BERLIN (Reuters) – The European Union wants to avoid a subsidy race against the United States and does not want to fare behind Mexico or Canada as a trading partner, German Chancellor Olaf Scholz said on Friday.
Scholz was speaking alongside Italian Prime Minister Giorgia Meloni in Berlin ahead of an EU summit next week that will discuss funding for green industry projects to counterbalance subsidies in the United States and China.
The EU wants to adapt its state aid rules to prevent an exodus of investment triggered by Washington’s Inflation Reduction Act, fearing it might lure away EU businesses and disadvantage European companies.
“We are all in agreement that we don’t want to enter a worldwide subsidy competition,” Scholz said. “That would be terrible, not so many could keep up – some countries maybe, but that also would not be the goal of things.”
“We don’t want to be treated worse than Mexico and Canada,” he said, referring to two of the other big trading partners with the United States.
Meloni, in her first visit to the German capital since becoming Italian prime minister last year, urged “full flexibility” on using EU funds to boost the bloc’s competitiveness. Meloni previously urged “caution” to ensure the EU’s proposals do not weaken the bloc’s single market.
MELONI DISAVOWS ‘ALLERGY’ REMARK
Though Meloni became prime minister as head of the most right-wing Italian government since World War Two, she has since struck a more moderate tone.

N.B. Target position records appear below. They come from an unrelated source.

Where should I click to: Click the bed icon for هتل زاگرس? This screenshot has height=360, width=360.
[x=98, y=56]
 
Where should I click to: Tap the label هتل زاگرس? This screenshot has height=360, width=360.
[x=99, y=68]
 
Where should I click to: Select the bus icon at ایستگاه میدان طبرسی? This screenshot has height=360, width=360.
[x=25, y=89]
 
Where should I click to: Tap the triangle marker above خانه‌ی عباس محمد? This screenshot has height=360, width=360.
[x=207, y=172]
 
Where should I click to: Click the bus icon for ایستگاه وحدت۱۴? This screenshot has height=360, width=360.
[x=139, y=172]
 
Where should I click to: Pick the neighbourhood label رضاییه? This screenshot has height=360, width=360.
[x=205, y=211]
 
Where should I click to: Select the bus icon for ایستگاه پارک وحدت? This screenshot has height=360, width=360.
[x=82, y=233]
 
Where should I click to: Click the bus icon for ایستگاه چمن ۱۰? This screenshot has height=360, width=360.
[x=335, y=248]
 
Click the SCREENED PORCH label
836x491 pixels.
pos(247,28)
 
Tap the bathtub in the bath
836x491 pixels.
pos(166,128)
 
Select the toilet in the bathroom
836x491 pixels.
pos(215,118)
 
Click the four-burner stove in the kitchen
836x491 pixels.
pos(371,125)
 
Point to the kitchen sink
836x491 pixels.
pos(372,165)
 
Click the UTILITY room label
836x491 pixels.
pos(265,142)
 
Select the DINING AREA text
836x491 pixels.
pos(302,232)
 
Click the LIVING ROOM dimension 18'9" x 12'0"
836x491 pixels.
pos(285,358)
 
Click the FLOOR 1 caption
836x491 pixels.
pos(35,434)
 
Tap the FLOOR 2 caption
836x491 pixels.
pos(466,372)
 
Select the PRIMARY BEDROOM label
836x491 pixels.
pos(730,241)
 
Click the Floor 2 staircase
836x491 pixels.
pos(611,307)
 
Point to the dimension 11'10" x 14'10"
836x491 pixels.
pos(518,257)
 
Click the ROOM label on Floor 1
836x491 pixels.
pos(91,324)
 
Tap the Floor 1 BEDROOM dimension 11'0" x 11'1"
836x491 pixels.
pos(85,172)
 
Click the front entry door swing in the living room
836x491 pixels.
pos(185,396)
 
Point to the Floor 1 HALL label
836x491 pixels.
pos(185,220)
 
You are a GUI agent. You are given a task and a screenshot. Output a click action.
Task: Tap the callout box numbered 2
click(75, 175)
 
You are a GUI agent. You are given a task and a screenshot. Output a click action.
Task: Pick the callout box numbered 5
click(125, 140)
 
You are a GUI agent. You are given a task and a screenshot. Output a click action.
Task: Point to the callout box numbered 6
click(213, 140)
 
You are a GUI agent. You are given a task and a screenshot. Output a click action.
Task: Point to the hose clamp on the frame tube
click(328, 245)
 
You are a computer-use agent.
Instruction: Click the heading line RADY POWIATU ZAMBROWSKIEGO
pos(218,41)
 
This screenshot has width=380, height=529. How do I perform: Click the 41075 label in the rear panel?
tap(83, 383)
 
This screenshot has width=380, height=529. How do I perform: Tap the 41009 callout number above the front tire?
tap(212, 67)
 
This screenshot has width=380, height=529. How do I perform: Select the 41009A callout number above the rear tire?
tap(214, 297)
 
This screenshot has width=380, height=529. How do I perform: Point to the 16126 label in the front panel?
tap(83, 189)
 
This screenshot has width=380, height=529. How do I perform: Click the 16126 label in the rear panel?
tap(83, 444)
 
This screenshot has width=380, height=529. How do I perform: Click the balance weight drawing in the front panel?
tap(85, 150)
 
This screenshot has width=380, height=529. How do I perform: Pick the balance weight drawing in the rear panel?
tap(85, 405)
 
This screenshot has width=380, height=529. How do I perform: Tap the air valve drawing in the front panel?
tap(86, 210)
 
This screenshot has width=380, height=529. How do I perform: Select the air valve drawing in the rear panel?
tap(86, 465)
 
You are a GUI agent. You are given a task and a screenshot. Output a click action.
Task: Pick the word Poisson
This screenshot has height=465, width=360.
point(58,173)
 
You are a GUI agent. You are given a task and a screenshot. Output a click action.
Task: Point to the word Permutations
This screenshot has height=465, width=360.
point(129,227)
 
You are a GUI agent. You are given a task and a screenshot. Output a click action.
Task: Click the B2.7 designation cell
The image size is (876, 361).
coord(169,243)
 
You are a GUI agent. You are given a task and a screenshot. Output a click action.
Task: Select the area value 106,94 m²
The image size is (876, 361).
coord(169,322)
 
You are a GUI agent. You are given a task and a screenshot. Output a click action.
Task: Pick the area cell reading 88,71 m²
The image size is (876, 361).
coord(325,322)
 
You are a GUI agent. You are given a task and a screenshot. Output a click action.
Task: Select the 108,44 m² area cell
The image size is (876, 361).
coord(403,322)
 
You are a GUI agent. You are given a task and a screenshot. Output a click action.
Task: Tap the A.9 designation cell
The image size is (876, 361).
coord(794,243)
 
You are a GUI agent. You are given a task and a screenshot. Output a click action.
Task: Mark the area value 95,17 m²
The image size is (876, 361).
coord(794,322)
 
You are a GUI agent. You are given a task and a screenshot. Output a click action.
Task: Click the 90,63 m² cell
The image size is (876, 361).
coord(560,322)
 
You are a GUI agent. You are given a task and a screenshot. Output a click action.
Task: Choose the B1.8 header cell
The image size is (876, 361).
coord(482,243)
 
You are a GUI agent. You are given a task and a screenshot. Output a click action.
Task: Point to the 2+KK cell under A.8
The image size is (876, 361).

In 2019, she was quoted in a newspaper article as saying she was “allergic” to Germany but on Friday said she had no memory of making that remark.
“I have no memory of (having said) this … I have said that German, among the languages I have studied, is the only one I have not been able to learn well,” Meloni said.
Vowing a tough line on immigration, her government has tightened rules governing migrant rescues at sea.
“We can’t allow immigration policy to be decided by people smugglers,” Meloni said on Friday, adding that if illegal immigration could be halted there may be more scope to increase immigration by legal channels. She said she saw the possibility of an increased role for Italian consulates in Africa to handle immigration requests.
Scholz said it was important to find agreements with origin countries to return illegal migrants, but he added that the EU must keep legal channels for migration open.